- EXTRACTED TEXT:
>>

At stage B, the feature vector generator 207 extracts values of the preference feature set from asset data in the alert 209 and/or from metadata of a corresponding asset. The feature vector generator 207 extracts values of the preference features from the alert 209, if any occur in the alert 209. With the asset already identified, the feature vector generator 207 retrieves values of the preference features for the asset. The feature vector generator 207 generates a feature vector 213 based on the extracted values.

At stage C, the organization agnostic alert classifier 105 classifies the alert 209 as important or not important based on the feature vector 211. The feature vector 211 is input or fed into the alert classifier 105. The alert classifier 105 then generates a classification 215, which is a confidence value that the alert 209 is important.

Likewise, at stage D, the organization specific alert classifier 107 classifies the alert 209 as important or not important based on the feature vector 213. The feature vector 213 is input or fed into the organization specific alert classifier 107. The organization specific alert classifier 107 then generates a classification 217, which is also a confidence value that the alert 209 is important.

At stage E, the alert priority scoring ensemble 200 aggregates the classifications 215, 217 into a priority score 223. For example, an aggregation or combination function of the ensemble 200 averages the confidence values of the classifications 215, 217.

At stage F, the feature importance tool 219 analyzes the features and classifications 215, 217 to explain the classifications and provide context for the scoring. The feature importance tool 219 performs statistical analysis to determine feature importance relative to the classifications 215, 217. The feature importance tool 219 receives the feature vector 211 and the classification 215 and determines importance of the features of the feature vector 211 relative to the classification 215. The feature importance tool 219 receives the feature vector 213 and the classification 217 and determines importance of the features of the feature vector 213 relative to the classification 217. As an example, the feature importance tool 219 is a tool that computes and interprets Shapley values (e.g., SHAP (SHapley Additive exPlanations) tool). The feature importance tool 219 generates a scoring context 221.

At stage G, the alert priority scoring system associates the score 223 and the scoring context 221 with the alert 209. For instance, the alert priority scoring system decorates the alert 209 with the scoring context 221 and the score 223. With the score 223, another system or cybersecurity personnel can rank or emphasize alerts relative to each other (e.g., updating graphical dashboards or incidents reports). A system can also automatically select alerts to resolve based on the scoring. In addition, the feature importance analysis or score context provides insight that can enhance prioritization and be used as feedback for feature selection. For instance, alerts in which the organization's handling of the alert does not align with the scoring can be accumulated and then analyzed with respect to the feature importance information to inform feature selection. It may be discovered that a prominent feature in common across alert scores that did not align with how the organization handled the alerts can be flagged for removal from the feature sets.

<<

- STORED RECORDS:

>>

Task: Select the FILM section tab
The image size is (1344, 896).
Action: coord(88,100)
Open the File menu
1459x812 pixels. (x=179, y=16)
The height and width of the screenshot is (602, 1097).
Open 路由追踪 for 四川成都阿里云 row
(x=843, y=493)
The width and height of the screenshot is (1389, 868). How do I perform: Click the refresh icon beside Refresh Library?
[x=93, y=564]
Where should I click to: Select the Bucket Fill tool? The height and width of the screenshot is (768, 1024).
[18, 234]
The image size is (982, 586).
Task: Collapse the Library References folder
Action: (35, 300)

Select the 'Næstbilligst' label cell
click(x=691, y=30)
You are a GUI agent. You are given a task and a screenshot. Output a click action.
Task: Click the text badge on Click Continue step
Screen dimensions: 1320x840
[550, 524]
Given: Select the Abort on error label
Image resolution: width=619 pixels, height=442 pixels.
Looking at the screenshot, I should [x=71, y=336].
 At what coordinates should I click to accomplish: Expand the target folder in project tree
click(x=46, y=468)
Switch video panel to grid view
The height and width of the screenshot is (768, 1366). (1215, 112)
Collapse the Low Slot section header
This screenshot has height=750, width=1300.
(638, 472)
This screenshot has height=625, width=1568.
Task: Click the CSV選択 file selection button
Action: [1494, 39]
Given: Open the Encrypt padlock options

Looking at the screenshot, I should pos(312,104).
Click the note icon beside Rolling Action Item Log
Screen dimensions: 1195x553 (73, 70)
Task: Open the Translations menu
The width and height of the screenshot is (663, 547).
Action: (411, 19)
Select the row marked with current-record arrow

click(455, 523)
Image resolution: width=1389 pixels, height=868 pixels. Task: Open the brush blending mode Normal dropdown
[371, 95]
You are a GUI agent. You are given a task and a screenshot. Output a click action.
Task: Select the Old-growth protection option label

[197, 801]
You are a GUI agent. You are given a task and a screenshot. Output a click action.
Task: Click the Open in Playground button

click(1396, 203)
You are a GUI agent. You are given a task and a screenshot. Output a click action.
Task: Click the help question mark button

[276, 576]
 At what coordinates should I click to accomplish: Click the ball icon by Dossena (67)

<<

- TASKS TO PERFORM:
- A) Reproduce the stretch of the alert-scoring text from "At stage C, the" through "also a confidence value that the alert 209 is important.".
- B) In the alert-scoring text, what does the ensemble's aggregation function do to the confidence values of classifications 215 and 217 in the stage E example?

- TASK RESULTS:
- A)
At stage C, the organization agnostic alert classifier 105 classifies the alert 209 as important or not important based on the feature vector 211. The feature vector 211 is input or fed into the alert classifier 105. The alert classifier 105 then generates a classification 215, which is a confidence value that the alert 209 is important.

Likewise, at stage D, the organization specific alert classifier 107 classifies the alert 209 as important or not important based on the feature vector 213. The feature vector 213 is input or fed into the organization specific alert classifier 107. The organization specific alert classifier 107 then generates a classification 217, which is also a confidence value that the alert 209 is important.

- B) It averages them.